How are you all doing??? I would like to undertake an ambitious project sometimes in the near future. And that is build me a rack that looks like the Salamander Synergy 40 or a Synergy Twin 40 (not an "Architecht Series" rack). The reason why I would like an Salamander Synergy Rack is not because it will provide me with an excellent place in which to put my audio system, but it will add a sense of elegance to the decor of my listening room. And though, I am turned on by the looks and the beauty of these racks, as well as their method of construction and their functionality, I am sort of turned off by the high prices these racks seem to command. And although, I still would love to get one, what I don't want to do is pay $1,500.00+ for Salamander to build me one. So therefore, I would like to see if I could build one myself using the same exact components (except for the woods, unless I can get those from Home Depot or Lowes as well) that Salamander uses to build theirs with, but with the extra benefit of saving money because I would've somehow gotten materials myself (by getting them at a home improvement store) and built it myself as well.
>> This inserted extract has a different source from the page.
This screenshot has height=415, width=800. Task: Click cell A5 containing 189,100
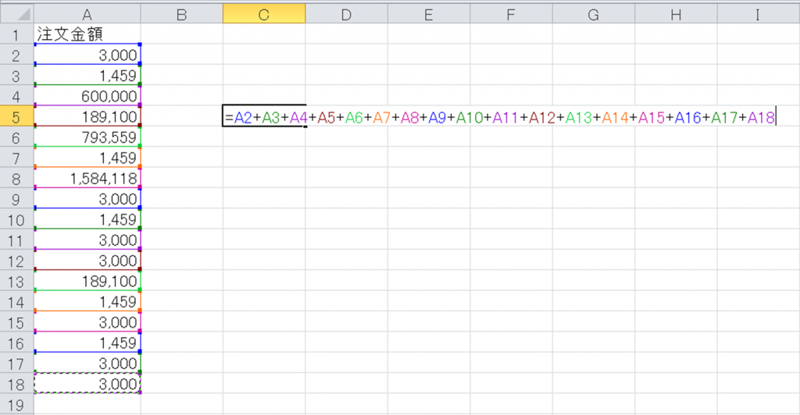pyautogui.click(x=87, y=116)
And one other benefit of building the rack yourself is that you could design and build the rack exactly the way you want it. How I plan to do mine is provide a section in which I can put my other components (except my amp..... my amp will be placed on another stand that is outside of the rack itself, and will be located much closer to the speakers), and one other section to put my power conditioner in as well. And I would also like an unfinished top, so that I can put me a nice slab of marble on top of it to make it look even nicer. But, what I would like to know is this:

(01). Is it EVEN possible at all to build a "DIY" rack that look like the Salamander 40 or Salamander Twin 40???
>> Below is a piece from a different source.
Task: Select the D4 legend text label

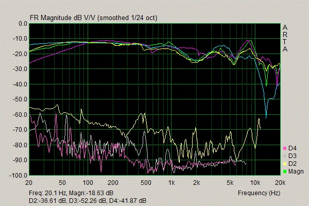Action: click(293, 149)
(02). And if so, what do I need, and where can I go to obtain these materials (like those posts with the grooves in which you can slide slabs of wood into....... that's the main thing I am interested in....... after I obtains those metal posts, I can go to either Home Depot, Lowes, or a place that specializes in wood to get the rest of the pieces to build the rack with))??

I have already went on to Salamander's website and downloaded the blueprints to the rack/shelf itself yesterday (it is at "http://www.mander.com" for those who would be interested) and plan to take them to either Home Depot or Lowes in the near future to tell them about my project, and how do I go about doing it. And more importantly, whether or not do they have the materials to allow me to start on the project. And if not, then maybe the can tell me where I can go to obtain them.
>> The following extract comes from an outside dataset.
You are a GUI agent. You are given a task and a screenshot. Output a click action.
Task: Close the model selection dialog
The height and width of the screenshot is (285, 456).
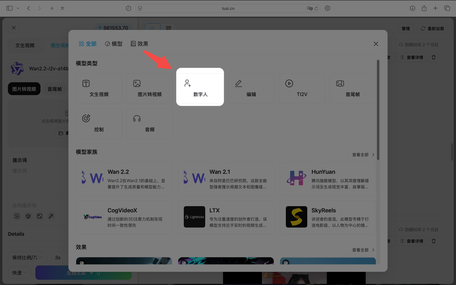tap(376, 44)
Has anyone ever built a "DIY" rack that looks like a Salamander Synergy 40 (or Twin 40) with the metal sides and the doors on it??? And if so, how did you go about it??? Where did you get your materials from???? And how much do they cost??? And while you're at it, could you tell me about the quality of your job as well??? Any responses will be highly appreciated/

Thanks In Advance.........


P.S.: The equipment that I plan to house in this rack will include my Preamp, Tuner, CD Players/DACs, Cassette Deck and my Power Conditioner, while leaving some empty shelves for future component additions like a Phono Stage. My future Turntable/Arm/Cartridge System will occupy the VERY top shelf of my new rack, and with exception of the slab of marble which will be used to finish it, it will be unoccupied as well, until the Turntable finally arrives.
I coughed up the money. Got two 30's and a 20 with various side panels and 2 drawers. Black metal, cherry wood. My observation is that Salamander provide too many racks, especially if you put in drawers.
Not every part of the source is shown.